Yinka Shonibare Ballet God (Poseidon), 2015. Exhibited at Yinka Shonibare MBE: Rage of the Ballet Gods 30 April - 20 June 2015, James Cohan, New York © Yinka Shonibare MBE. Courtesy James Cohan, New York
Executed in 2015, Ballet God (Poseidon) is exemplary of Yinka Shonibare's progressive and multi-layered practice, which offers a biting commentary on current affairs and geopolitics.
With this particular work—which comes to auction on 11 April during our London New Now sale—Shonibare directly addresses the topic of climate change and the resulting human instinct for survival. The artist depicts the iconic Greek god of Poseidon, a symbol of strength and authority, embodied as a slender ballerina wearing a tutu and stretching into an arabesque. Appearing poised and serene at first glance, the present work belongs to the artist's series of ballerina goddesses who are, in fact, dangerous, enraged with humanity's continual destruction of the earth, wielding deadly weapons to smite mankind.
Poseidon brandishes a dagger in one hand and the mythical god's recognizable trident in the other; livid at their displacement, the gods are no longer in control of humanity's fate. Whereas in Homer's Odyssey, the figure of Poseidon punishes Odysseus with violent storms, preventing him from returning home to Ithaca, now Poseidon's manipulation of the weather is no longer solely in her control. Science and myth collide in Shonibare's examination of progress, creating a juxtaposition of the fantastic and the tangible.
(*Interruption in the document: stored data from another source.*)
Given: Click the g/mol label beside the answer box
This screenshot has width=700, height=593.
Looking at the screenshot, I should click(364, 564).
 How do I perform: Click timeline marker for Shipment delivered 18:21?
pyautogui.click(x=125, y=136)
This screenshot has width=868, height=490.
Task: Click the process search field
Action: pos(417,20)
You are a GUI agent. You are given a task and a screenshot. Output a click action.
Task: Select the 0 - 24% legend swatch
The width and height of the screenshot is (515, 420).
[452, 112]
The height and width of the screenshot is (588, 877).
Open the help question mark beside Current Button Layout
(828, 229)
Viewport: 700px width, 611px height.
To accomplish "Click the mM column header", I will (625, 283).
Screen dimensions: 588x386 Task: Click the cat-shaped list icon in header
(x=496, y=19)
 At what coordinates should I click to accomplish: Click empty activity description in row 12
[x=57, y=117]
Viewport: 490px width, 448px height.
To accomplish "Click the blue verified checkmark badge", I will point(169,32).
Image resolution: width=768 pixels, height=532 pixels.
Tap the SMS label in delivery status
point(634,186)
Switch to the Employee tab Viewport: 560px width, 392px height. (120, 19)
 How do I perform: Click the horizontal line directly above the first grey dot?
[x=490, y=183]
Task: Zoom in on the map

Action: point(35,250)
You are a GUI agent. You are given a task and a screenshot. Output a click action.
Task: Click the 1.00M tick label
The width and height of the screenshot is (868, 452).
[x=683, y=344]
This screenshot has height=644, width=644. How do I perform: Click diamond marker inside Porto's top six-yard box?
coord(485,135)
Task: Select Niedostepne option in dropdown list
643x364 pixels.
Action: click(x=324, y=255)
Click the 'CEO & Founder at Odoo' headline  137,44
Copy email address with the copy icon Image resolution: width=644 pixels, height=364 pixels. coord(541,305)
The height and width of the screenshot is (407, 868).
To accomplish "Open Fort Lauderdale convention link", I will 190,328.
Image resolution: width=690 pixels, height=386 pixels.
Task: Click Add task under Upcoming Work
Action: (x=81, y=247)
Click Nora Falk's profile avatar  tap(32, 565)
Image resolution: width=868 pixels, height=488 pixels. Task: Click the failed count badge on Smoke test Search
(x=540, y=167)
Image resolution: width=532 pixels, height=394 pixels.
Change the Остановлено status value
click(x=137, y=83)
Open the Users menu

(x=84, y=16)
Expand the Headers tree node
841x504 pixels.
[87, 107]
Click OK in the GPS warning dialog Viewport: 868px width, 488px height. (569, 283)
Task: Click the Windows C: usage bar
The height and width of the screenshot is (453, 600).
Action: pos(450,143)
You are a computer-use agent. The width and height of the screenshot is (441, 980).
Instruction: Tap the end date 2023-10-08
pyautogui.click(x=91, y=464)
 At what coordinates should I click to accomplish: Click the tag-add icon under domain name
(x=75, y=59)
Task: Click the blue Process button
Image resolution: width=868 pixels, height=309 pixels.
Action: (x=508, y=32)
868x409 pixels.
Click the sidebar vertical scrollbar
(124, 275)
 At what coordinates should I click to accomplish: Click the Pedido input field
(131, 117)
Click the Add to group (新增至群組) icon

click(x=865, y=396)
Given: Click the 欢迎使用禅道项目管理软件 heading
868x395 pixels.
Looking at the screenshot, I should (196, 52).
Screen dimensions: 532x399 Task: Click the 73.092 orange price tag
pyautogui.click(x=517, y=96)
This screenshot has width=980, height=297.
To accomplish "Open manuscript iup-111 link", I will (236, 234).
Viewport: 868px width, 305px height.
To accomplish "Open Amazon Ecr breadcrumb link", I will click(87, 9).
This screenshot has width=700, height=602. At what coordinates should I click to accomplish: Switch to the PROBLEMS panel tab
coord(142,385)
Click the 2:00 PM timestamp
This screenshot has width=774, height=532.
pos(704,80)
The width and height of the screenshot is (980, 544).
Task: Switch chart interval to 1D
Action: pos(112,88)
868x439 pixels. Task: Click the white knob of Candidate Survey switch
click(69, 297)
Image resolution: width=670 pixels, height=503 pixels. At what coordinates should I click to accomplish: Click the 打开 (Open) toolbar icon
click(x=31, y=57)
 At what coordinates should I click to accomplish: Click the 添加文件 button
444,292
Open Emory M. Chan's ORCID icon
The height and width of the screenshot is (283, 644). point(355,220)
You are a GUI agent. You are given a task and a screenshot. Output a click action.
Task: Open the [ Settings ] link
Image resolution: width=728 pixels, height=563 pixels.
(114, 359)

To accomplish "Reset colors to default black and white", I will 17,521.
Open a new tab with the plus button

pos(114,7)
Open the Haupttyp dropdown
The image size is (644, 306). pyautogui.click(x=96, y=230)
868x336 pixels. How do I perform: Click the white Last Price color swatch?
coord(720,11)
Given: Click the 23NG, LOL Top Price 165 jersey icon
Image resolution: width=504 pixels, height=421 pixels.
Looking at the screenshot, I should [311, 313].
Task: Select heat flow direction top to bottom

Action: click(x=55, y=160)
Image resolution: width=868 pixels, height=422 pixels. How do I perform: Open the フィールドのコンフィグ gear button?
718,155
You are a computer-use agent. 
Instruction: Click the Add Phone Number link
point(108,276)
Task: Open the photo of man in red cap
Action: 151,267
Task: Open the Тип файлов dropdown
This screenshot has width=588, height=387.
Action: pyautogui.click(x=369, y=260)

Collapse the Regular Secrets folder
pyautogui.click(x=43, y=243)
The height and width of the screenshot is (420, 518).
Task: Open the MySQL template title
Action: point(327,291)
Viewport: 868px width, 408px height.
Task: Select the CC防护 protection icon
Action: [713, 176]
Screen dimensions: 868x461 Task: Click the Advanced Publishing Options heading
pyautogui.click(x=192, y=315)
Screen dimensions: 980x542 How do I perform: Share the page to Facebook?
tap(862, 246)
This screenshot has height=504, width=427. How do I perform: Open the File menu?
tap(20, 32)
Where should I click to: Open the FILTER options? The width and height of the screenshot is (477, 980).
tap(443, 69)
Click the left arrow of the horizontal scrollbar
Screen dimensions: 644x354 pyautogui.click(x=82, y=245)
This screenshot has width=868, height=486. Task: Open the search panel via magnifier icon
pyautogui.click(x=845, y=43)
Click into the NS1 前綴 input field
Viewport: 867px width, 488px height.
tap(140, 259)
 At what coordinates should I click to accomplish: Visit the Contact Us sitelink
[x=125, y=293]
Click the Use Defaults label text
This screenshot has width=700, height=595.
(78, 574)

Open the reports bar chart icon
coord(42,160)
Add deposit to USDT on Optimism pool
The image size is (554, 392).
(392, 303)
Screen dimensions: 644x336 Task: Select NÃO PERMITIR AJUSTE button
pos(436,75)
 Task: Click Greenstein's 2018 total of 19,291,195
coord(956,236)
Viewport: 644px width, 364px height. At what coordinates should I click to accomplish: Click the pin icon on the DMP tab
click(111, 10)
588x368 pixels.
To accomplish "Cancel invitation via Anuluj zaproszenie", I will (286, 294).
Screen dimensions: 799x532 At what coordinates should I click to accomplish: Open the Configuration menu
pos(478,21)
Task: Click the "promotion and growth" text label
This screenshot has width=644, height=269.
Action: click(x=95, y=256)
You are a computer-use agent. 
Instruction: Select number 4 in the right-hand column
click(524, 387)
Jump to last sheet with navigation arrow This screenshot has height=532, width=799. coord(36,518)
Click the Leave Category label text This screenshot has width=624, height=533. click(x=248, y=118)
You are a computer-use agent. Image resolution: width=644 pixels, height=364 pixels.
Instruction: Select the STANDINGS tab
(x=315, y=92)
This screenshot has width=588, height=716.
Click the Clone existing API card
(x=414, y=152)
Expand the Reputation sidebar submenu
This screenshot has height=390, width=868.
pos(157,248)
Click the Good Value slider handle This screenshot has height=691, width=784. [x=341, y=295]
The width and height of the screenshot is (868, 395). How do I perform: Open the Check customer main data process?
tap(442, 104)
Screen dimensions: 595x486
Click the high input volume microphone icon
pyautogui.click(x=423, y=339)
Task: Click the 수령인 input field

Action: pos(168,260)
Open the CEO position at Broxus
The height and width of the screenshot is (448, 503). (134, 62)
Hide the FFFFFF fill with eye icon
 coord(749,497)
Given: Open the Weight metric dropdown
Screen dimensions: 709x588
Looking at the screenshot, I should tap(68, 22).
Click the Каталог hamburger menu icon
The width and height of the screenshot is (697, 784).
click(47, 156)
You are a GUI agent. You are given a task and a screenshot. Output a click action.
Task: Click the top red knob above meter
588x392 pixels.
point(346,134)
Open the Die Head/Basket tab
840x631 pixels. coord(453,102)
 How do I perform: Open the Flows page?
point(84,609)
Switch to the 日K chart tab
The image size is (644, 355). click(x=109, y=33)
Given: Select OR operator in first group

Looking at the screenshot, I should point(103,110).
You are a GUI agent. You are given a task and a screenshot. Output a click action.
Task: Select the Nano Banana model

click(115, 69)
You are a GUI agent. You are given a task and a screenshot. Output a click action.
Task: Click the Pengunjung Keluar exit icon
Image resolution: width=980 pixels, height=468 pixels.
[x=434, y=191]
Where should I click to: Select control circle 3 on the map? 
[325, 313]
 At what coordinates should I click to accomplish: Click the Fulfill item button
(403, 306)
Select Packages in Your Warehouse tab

They have some things you might associate with gods like the lightning; then a few of them also have guns behind their backs; it's something menacing. And I want deliberately to change their genders…
— Yinka Shonibare MBE
Ballet God (Poseidon) was included in the artist's 2015 exhibition at James Cohan Gallery, New York, titled Rage of the Ballet Gods. The show was divided into two sections, namely Rage and Escape, investigating the paradox between today's progress of rational thought and its underlying scientific advances, forcing humanity closer towards environmental disaster. Evident in the series is Shonibare's use of 'batik', a Dutch wax fabric of complex patterns that highlights humanity's history of colonialism, trade and cultural identity.
Forcing us to confront humankind's destruction of the planet face on, Shonibare plunges the viewer into a complex world of associative connotations.